如她待会儿能杀死甄序琅,那便是计划圆满。重兵把守,虽然温知礼曾说过会挺她到最后,但她自知不可能活着出去,就不会牵连她人。
如她未能杀死甄序琅,则是计划失败。她不会怨天尤人,因为这个天已经对她足够好。得不到真玉玺的甄序琅,美梦沾上污点,地位危在旦夕,惶惶不可终日。
而杀不死他,她无颜留在世上,甄序琅亦会拿她杀鸡儆猴,所以她没有什么可挣扎的。
不成功,便成仁,很公平。
假玉玺固然逼真,连铎大人都能骗过,但既然烛安能发现是赝品,甄序琅也必定可以,找到正天玉玺是迟早与气运的事。

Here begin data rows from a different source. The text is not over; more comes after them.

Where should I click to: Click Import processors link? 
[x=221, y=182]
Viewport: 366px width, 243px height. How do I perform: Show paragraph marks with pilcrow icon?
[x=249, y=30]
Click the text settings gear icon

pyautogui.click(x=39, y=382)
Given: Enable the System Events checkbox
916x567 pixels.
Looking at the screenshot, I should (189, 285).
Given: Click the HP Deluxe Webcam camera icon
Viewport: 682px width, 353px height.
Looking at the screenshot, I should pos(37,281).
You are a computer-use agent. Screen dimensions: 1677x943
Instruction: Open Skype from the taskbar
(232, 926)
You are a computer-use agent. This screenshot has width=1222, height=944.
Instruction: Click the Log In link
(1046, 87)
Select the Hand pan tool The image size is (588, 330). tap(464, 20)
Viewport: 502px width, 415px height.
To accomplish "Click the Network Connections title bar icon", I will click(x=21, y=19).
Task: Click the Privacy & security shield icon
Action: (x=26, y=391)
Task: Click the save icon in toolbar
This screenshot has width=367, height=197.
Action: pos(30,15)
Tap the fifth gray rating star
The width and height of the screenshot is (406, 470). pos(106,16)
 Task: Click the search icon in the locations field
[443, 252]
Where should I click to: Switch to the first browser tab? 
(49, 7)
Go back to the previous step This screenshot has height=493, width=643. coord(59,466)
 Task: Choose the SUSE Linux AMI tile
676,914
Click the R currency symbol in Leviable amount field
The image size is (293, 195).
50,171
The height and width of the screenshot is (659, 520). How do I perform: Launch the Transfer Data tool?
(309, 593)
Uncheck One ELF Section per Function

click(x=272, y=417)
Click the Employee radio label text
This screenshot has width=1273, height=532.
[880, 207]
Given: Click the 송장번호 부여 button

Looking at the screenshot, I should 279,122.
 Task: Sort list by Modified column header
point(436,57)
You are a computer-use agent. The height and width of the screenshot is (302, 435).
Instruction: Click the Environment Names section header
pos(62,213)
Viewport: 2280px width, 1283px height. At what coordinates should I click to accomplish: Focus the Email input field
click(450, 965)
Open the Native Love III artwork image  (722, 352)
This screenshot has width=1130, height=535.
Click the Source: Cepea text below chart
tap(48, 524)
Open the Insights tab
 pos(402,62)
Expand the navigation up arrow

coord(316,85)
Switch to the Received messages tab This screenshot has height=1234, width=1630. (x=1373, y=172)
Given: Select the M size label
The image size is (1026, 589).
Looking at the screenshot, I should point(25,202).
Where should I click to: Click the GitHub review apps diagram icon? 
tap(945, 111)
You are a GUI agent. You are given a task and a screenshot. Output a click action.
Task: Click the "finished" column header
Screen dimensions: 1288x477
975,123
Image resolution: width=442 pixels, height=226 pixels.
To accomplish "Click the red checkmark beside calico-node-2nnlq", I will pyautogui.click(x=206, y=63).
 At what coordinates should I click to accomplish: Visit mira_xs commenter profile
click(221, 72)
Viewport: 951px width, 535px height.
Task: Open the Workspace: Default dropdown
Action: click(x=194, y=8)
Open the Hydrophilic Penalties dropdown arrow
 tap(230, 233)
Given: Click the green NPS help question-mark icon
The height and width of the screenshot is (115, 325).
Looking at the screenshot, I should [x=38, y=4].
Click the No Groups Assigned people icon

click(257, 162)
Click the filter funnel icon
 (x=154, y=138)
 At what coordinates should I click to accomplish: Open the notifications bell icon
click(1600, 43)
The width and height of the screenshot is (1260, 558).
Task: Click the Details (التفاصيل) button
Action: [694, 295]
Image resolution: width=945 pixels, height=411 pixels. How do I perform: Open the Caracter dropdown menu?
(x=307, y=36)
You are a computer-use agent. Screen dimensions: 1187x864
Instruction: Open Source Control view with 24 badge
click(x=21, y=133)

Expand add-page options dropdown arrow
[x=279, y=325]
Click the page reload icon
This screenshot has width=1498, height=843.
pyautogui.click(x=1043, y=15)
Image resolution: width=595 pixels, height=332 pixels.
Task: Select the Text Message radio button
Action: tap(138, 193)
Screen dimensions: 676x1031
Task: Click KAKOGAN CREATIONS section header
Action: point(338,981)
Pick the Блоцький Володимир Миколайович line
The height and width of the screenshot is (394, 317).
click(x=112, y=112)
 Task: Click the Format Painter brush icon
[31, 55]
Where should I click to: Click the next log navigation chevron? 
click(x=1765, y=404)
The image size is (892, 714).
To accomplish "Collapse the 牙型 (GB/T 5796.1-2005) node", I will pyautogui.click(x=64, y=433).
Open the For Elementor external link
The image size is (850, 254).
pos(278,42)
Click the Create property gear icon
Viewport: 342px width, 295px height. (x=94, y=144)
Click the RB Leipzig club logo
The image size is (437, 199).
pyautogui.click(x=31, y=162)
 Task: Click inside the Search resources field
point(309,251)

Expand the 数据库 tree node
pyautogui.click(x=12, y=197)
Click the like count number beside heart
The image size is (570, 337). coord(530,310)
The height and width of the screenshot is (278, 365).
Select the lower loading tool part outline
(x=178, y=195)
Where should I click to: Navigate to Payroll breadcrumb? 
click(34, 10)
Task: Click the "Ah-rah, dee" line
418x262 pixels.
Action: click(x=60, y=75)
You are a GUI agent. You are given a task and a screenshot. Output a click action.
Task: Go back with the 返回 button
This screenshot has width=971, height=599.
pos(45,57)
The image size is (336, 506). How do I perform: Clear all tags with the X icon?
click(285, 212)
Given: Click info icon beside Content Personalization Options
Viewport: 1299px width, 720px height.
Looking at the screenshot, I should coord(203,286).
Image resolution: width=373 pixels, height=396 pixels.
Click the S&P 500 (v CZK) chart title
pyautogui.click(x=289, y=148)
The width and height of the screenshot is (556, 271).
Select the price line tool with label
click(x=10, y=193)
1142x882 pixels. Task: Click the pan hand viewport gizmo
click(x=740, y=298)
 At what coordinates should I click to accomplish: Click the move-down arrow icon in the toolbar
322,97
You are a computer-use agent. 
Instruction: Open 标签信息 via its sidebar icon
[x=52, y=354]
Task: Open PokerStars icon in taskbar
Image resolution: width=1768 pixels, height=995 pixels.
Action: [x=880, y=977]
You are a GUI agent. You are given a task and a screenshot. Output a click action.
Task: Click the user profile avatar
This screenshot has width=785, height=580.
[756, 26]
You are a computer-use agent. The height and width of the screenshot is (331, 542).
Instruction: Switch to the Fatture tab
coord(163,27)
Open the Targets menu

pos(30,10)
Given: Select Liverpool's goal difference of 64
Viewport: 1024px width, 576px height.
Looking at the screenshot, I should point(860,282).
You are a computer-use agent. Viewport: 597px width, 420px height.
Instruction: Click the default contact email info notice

烛安本不在乎,因为那时候的她早已成了黄土,皇位与她全然无关。
可是中南门前那个坚持不认降的侍女改变了烛安。
有关的!谁当皇帝、谁统皇朝是有关系的!
她明明还有最后一个机会,为什么不用呢?
今朝甄序琅登顶虽是既定之事,玉玺纯属如虎添翼,不能左右大局。但只要他一日找不到真玉玺,一日就有先他一步捷足先登的可能。
倘若甄序琅在拿到玉玺后并没有发现是假的,又或者他发现了但为了皇座不说出来,那就永远没有第二个人知道,玉玺其实是假的。
温家的雌厚兵力、温念岚的运筹帷幄、情同手足的温知礼和甄序璟、意气相投的温知礼与甄息璴、大皇主甄息瑶的内仁外义、三皇主甄息璇的惊人魄力、看重玉玺的世族、同仇敌忾的各国使者,那么多人联盟起来,假以时日,假以时日……
就算那时她不在了,她会听到捷报,也会为她们喝彩的。
但其次,须有人知道,玉玺为假。
首先,她得承认,她在乎。
中庭是皇帝最常出入的地方,因此宮街足足有六十米之宽。
每日定时定候,宫仆会沿着墙壁洒些金橘水,甘鲜味甜,沁人心脾。
以致于图治宫死再多人,血味也未能盖过果味。反而两种味道交融在一起,蕴出了一种酸味,不刺鼻,只是淡淡的酸。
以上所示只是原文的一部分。